Second, get clarity on the Denial Reason: What exactly is the reason your insurer cited for the denial?

Maybe there’s an exclusion in the policy, maybe there is some missing documentation, or perhaps they misinterpreted the circumstances. Armed with this knowledge, you have the best chance to correct the problem.

Evidence: Assemble your evidence to make your case.

Gather all the documentation and supporting material related to your claim – photos, receipts, medical files, statements, proof of police reports, etc.

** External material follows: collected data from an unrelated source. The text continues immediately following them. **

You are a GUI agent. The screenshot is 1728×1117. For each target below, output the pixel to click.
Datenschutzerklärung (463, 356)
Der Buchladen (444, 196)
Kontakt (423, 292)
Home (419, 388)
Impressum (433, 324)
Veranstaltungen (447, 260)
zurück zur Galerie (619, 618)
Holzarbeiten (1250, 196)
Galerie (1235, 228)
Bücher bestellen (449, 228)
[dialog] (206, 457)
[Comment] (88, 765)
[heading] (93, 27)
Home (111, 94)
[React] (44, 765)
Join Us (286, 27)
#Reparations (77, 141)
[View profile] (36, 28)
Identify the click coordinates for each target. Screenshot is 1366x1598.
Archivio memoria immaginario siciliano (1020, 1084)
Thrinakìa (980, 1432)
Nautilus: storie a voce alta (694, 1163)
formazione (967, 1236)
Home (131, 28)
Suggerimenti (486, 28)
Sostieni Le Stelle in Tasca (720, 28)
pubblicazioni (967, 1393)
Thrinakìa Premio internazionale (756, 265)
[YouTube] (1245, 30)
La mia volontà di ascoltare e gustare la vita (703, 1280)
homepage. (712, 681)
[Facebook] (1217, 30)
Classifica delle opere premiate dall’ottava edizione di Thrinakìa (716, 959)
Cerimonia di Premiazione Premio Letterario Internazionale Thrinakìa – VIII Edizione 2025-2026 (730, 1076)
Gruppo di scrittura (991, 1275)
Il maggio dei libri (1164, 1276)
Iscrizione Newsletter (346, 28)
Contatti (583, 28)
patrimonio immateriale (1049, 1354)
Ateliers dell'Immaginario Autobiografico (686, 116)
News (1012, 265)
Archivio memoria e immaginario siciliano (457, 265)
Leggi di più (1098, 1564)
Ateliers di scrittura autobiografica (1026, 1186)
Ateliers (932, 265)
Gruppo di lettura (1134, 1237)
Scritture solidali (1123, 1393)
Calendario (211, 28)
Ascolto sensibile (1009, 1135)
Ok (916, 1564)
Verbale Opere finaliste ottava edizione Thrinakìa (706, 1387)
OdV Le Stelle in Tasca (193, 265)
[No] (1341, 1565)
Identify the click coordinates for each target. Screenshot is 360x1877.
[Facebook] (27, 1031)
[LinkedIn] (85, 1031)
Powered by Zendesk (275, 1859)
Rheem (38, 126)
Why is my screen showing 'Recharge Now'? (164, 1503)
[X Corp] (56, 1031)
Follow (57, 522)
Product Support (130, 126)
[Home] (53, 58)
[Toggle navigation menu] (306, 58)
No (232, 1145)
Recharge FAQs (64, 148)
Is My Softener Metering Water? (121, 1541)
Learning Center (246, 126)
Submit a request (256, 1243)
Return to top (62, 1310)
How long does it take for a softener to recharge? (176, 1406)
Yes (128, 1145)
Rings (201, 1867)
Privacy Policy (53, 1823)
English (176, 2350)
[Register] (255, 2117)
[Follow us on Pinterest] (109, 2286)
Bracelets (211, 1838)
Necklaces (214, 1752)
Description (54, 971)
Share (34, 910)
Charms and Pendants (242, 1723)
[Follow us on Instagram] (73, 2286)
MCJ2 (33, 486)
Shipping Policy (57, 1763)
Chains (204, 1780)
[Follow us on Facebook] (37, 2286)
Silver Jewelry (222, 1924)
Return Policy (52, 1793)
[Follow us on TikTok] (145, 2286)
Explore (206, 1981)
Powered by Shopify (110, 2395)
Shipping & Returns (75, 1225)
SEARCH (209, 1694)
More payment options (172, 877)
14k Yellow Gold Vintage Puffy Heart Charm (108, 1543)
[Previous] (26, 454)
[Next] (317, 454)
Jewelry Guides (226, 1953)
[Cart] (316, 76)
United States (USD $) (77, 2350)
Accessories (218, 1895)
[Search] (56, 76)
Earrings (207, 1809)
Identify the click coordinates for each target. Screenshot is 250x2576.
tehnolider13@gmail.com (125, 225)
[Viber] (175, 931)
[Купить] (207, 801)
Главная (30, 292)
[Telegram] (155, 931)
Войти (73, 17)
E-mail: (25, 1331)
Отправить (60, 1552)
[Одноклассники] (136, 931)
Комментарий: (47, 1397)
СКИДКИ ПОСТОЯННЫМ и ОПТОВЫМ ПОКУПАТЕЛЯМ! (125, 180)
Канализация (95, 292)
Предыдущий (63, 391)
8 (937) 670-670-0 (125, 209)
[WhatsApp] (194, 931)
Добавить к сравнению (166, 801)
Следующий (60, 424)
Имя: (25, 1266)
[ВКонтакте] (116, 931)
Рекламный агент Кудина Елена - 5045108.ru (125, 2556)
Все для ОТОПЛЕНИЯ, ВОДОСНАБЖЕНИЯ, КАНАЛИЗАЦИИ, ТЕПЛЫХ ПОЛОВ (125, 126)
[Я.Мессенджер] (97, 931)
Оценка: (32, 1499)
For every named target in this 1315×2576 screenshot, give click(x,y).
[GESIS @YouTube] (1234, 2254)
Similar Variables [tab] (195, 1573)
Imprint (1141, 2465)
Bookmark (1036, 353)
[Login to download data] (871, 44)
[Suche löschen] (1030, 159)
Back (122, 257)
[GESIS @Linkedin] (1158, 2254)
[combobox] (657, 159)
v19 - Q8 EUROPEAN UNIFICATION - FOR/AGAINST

Get in touch: Contact your insurance company immediately to dispute the denial.

Perhaps additional evidence can be presented. Keep a record of all conversations and correspondence.

2. Request a Review: If you don’t get a satisfactory response after your initial communication, formally request a review of the denial and include the evidence.

Express why you believe you were denied.

Get a second opinion: If the company still doesn’t help you or denies the claim after you send it in, consult an attorney or your state’s insurance department.

They might be able to advise you on your rights and advocate for you as well.

Lodge an Appeal: If the company continues to deny the claim, you can appeal the determination.

Lodging an appeal involves following the administrative procedure set forth in your policy and submitting additional information or arguments to further your claim.

3. If Necessary, Consider an Appeal: If the appeal is denied, consider escalating the disagreement to a tiered management review or other external dispute-resolution mechanisms that your state may make available to resolve the issue.

But you can take some steps to feel more prepared for that process; you can even put yourself in control, if you know your policy and prepare. Step one: review your policy. It’s a simple suggestion, but reviewing your policy can help provide you with the specific conditions for coverage. You should also be on the lookout for language that can help you challenge your claim.

Often, insurance companies use ‘weasel words’ (so-called for their slippery meaning) to attempt to limit or deny coverage, making it seems like you need to prove something that you’re not. If you look at the actual language of the policy, you’ll understand what you need to prove.

For instance, a policy may state that your records and treatments up to your claim will easily be able to demonstrate coverage but it can also state that not only must you have proof of all claims, but that your records must ‘directly establish’ the existence of the medical condition you’re claiming insurance for. Some writers have coined these types of clauses gammons and stoppers that insurers use to minimise payouts.

So those are clauses that you have control over and can understand. Other clauses are intentional ambiguities, so that there’s wiggle room for whether or not you receive coverage. An injustice of this is that an insurance company can hire excellent crafting lawyers to write these ambidextrous policies, while you as the consumer don’t have access to legal advice during the time you’re buying the policy. Another step is to collect and record evidence while heading toward the point of claim. Take steps before a treatment.